- TASK INSTRUCTIONS -
Send back the line that contains "538x388 pixels." and all lines following it through the end of the data below, exactly, omitting pictures.

[Collected data entries]

==*==

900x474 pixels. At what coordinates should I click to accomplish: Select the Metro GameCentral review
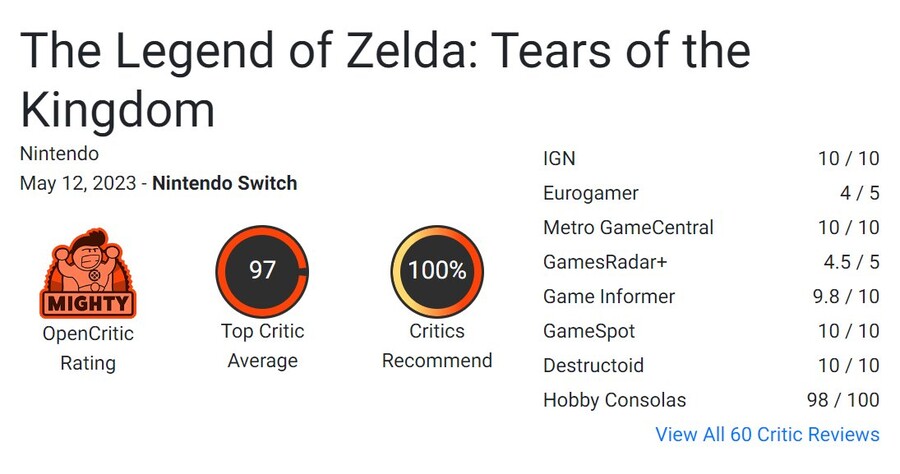coord(628,227)
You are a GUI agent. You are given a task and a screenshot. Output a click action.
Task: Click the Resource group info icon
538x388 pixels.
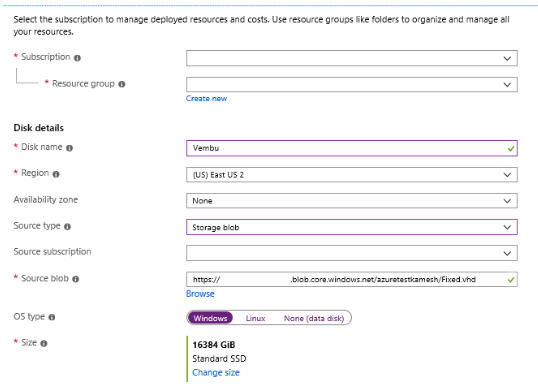(x=122, y=84)
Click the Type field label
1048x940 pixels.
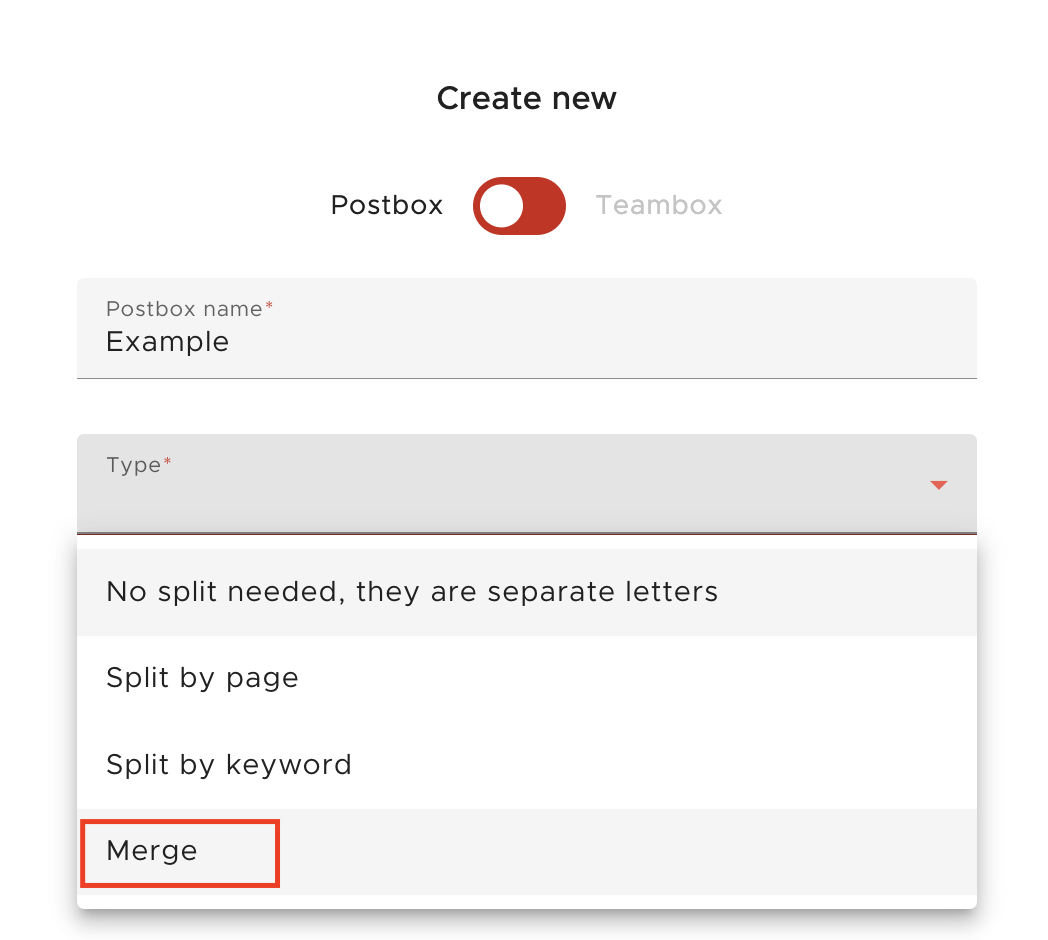(x=131, y=465)

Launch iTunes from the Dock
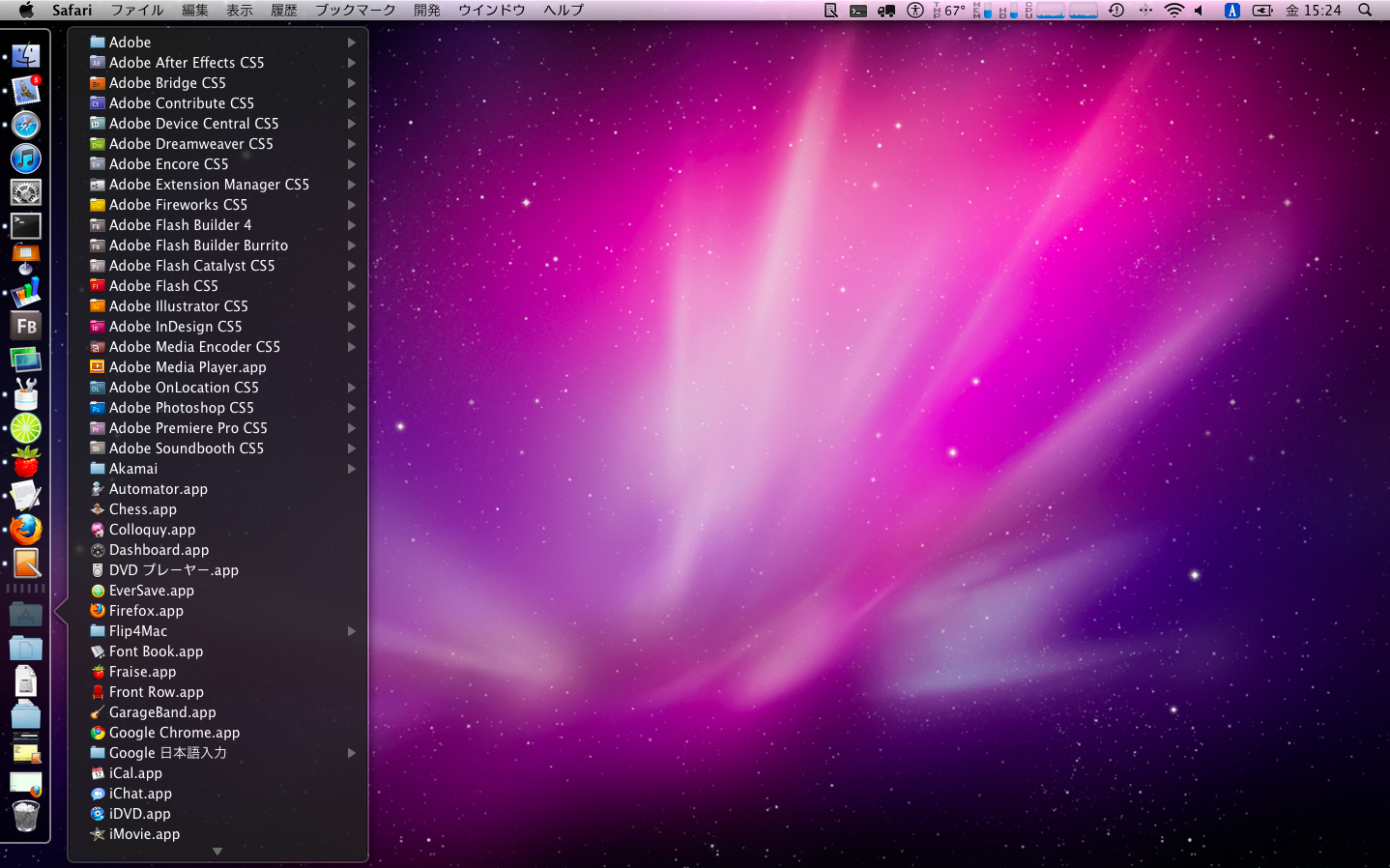(25, 159)
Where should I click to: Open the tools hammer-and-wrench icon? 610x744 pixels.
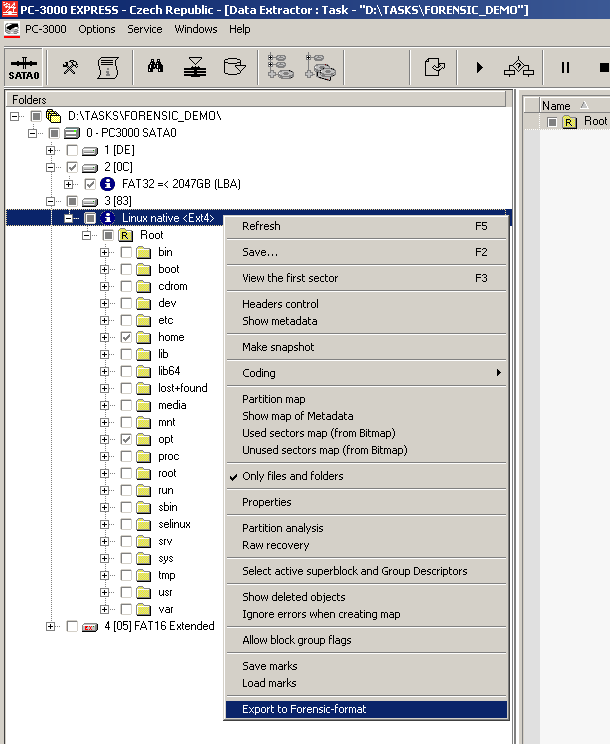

==*==

- SOLVED PROBLEM -
538x388 pixels.
(x=122, y=84)
Click the Type field label
1048x940 pixels.
(x=131, y=465)

Launch iTunes from the Dock
(25, 159)
Where should I click to: Open the tools hammer-and-wrench icon? 610x744 pixels.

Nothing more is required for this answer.